Gedenkraum "Namen und Steine"
Highlights
- Seit 2001 erinnert der Gedenkraum ‚Namen und Steine‘ in Erfurt an Opfer der Aids-Krise durch individuelle Steine mit Namen.
- Organisiert von regionalen Aids-Hilfen ist der Ort ein fester Bestandteil der wöchentlichen Trauerarbeit und Erinnerungskultur.
Tipps
- Der Gedenkraum bietet eine ruhige Atmosphäre, die zum Nachdenken über die historische Bedeutung des Projekts ‚Namen und Steine‘ seit 2001 einlädt.
- Ein barrierefreier Zugang ermöglicht es allen Besucher:innen, den Ort ohne Hindernisse zu besuchen und die Ausstellung wahrzunehmen.
- Die regelmäßige, wöchentliche Organisation durch regionale Aids-Hilfen unterstreicht die lokale Verbundenheit und den gesellschaftlichen Bezug des Projekts.
Eigenschaften
Denkmal Erfurt: Gedenkraum Namen und Steine
Der Gedenkraum „Namen und Steine“ in Erfurt ist ein bewegendes Denkmal, das der Erinnerung an Menschen gewidmet ist, die im Kampf gegen die Aids-Epidemie ihr Leben verloren haben.
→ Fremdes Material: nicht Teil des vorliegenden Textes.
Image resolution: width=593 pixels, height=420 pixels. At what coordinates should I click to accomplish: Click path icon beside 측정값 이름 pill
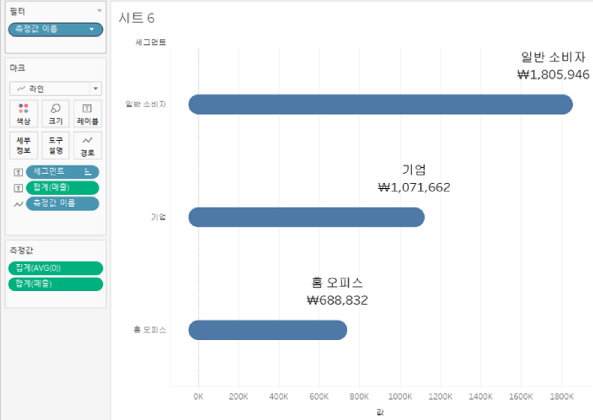pyautogui.click(x=18, y=204)
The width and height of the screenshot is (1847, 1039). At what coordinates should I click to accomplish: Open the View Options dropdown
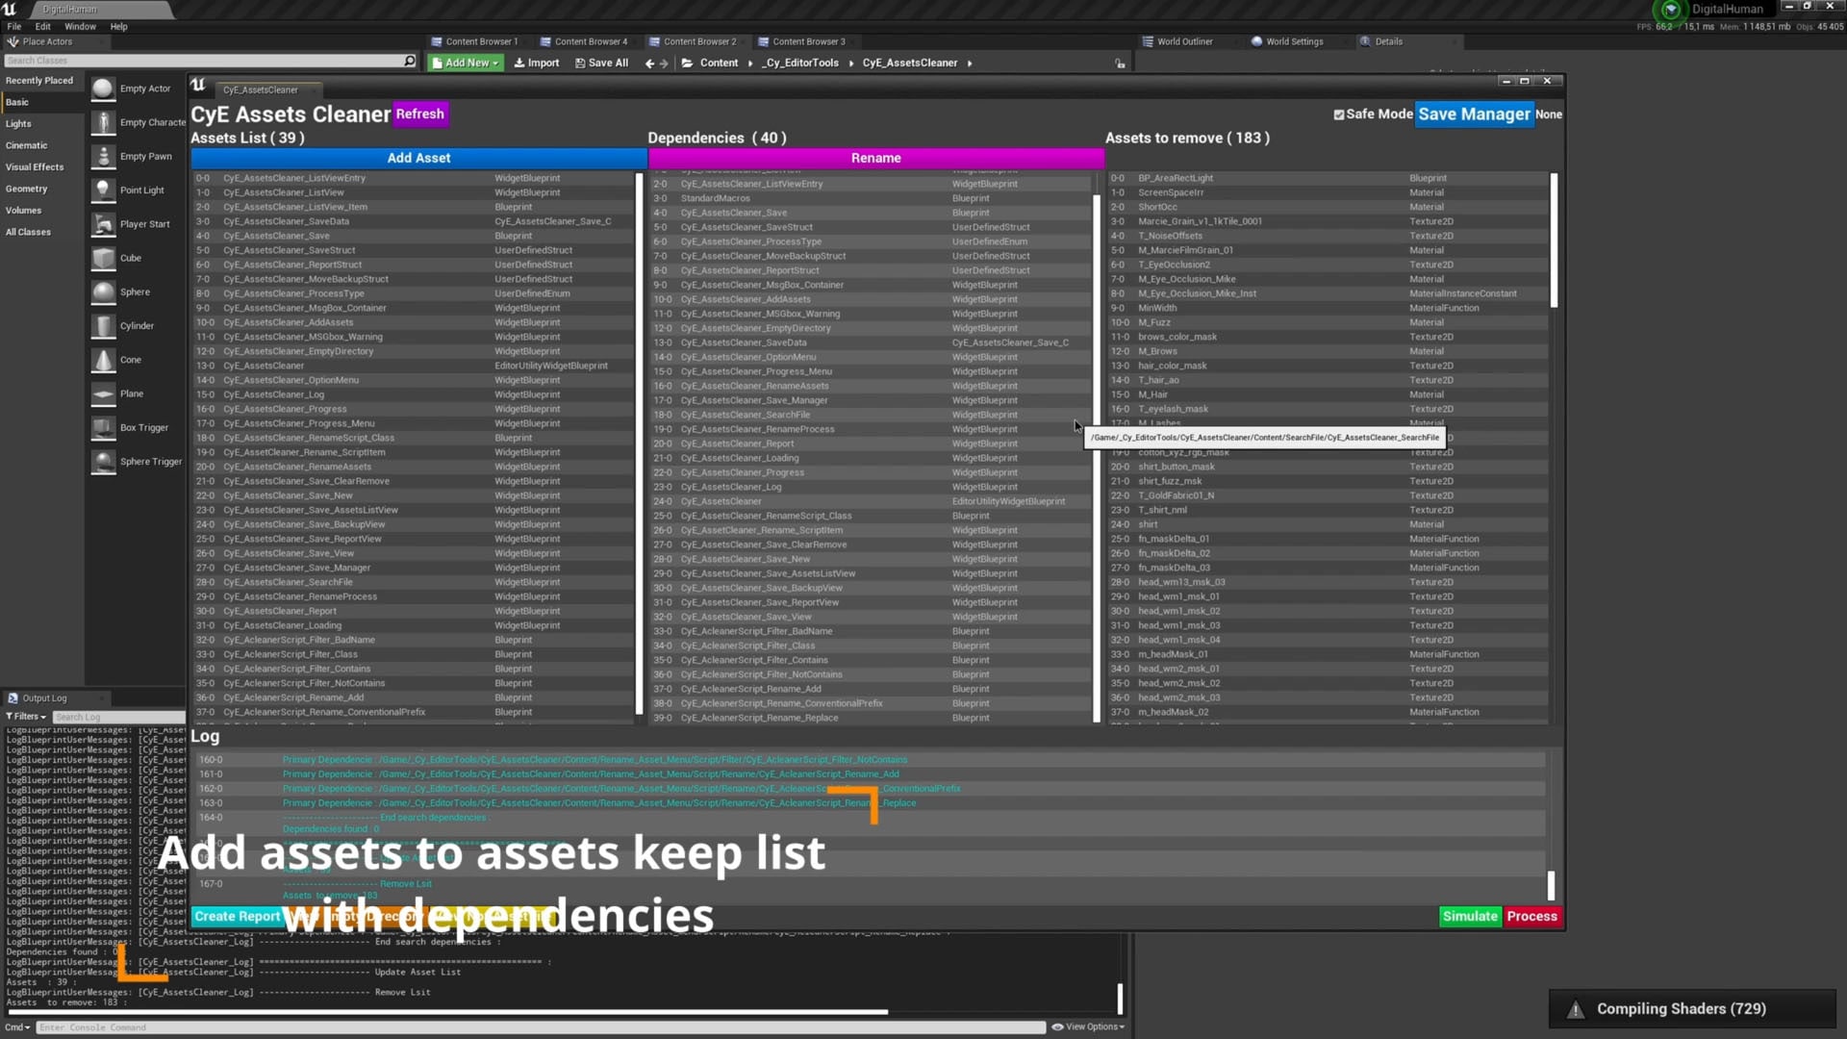1088,1026
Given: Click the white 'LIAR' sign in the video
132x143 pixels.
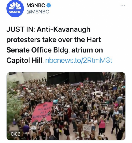Looking at the screenshot, I should (x=87, y=128).
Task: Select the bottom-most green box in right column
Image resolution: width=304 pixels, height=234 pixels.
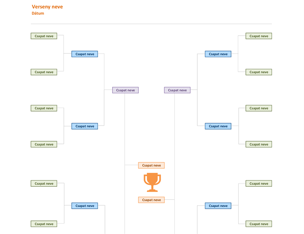Action: coord(259,224)
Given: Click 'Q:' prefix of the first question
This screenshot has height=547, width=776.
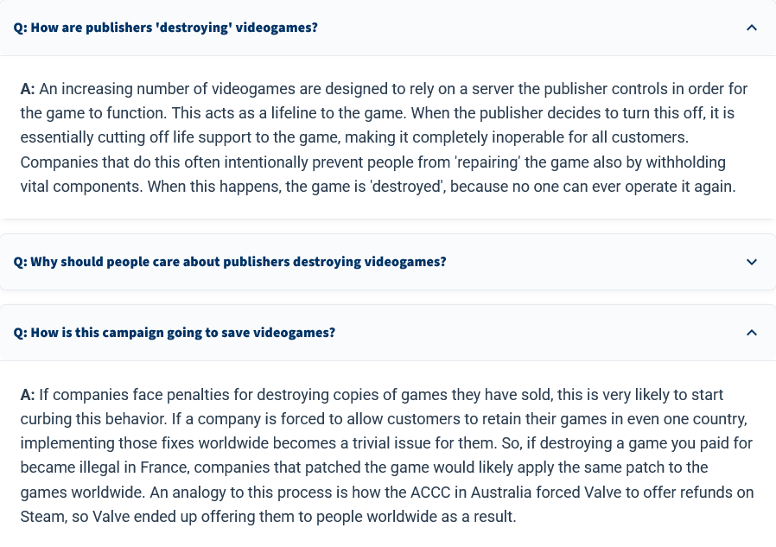Looking at the screenshot, I should tap(20, 28).
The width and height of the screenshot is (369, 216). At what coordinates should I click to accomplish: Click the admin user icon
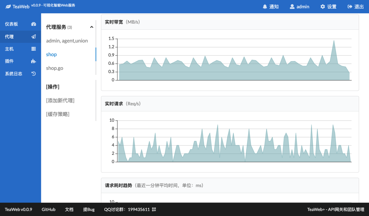292,6
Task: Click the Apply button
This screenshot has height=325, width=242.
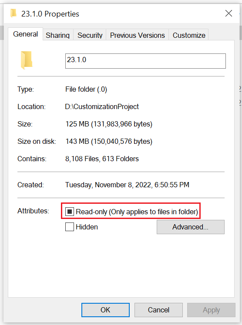Action: pos(211,310)
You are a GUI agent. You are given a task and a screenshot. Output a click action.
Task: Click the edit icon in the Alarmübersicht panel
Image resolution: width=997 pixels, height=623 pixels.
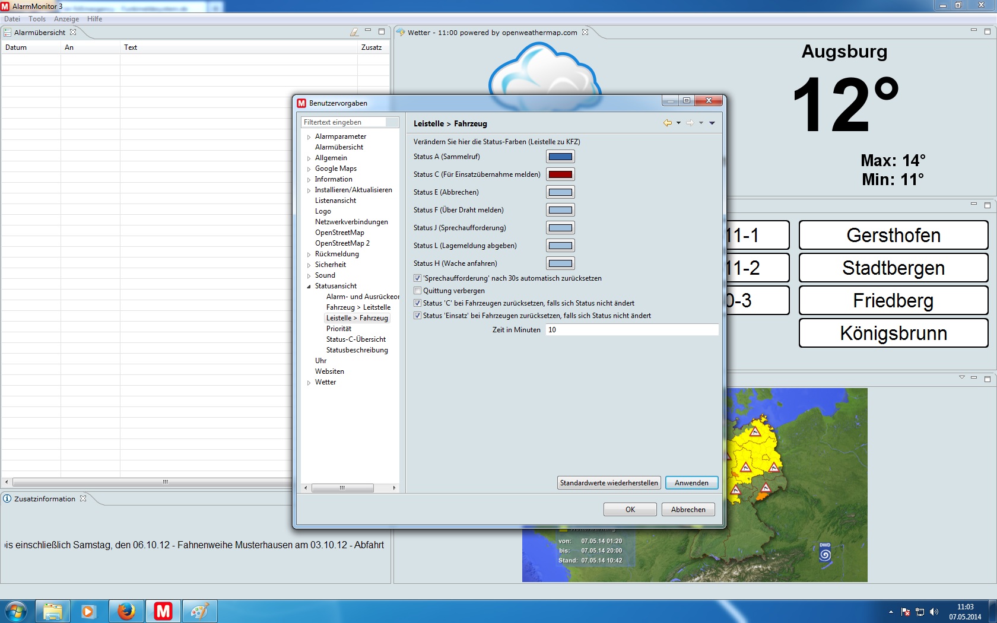pyautogui.click(x=354, y=32)
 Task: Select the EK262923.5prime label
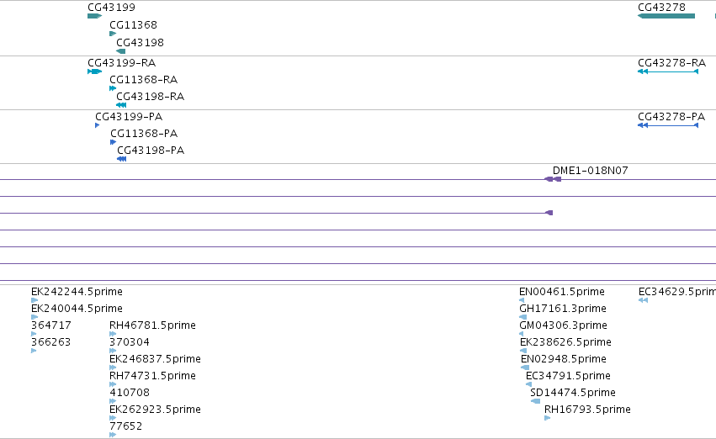pyautogui.click(x=156, y=410)
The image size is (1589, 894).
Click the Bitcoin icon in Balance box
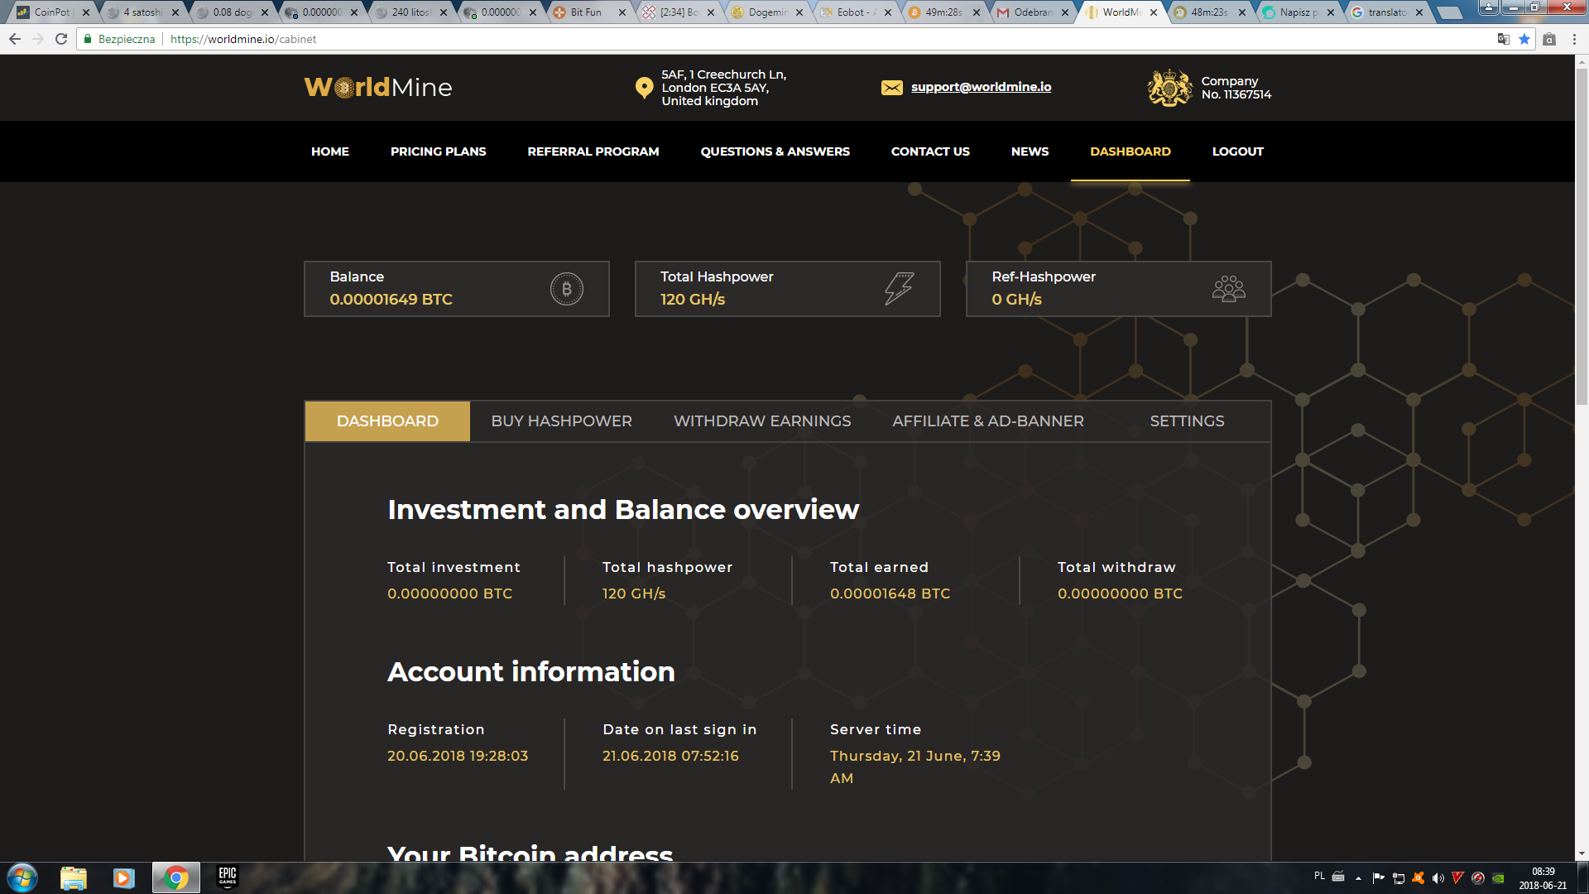tap(567, 289)
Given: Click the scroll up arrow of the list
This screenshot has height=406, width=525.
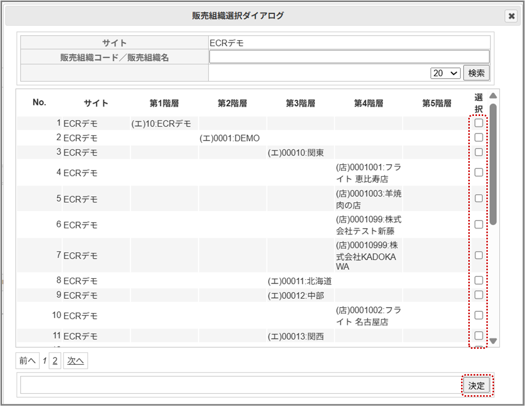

Seit 2001 wird das Projekt von regionalen Aids-Hilfen organisiert und steht für eine stetige Auseinandersetzung mit den Folgen der Krankheit. Der Raum dient als Ort der Reflexion und des Gedenkens, an dem die Namen der Verstorbenen in einer würdevollen Form verewigt werden. Durch die Kombination aus persönlichen Geschichten und symbolischen Steinen wird ein Raum geschaffen, der sowohl Trauer als auch Solidarität ausdrückt.
Der Gedenkraum ist eng mit der lokalen Aids-Hilfe verbunden und wird regelmäßig von Betroffenen, Angehörigen und Unterstützern besucht. Die Initiative zielt darauf ab, das Bewusstsein für die anhaltenden Auswirkungen der Pandemie zu schärfen und gleichzeitig eine Plattform für Aufklärung und Prävention zu bieten. Besonders in Erfurt, einer Stadt mit einer lebendigen sozialen und kulturellen Szene, gewinnt der Ort eine besondere Bedeutung als Mahnmal für Respekt und Menschlichkeit.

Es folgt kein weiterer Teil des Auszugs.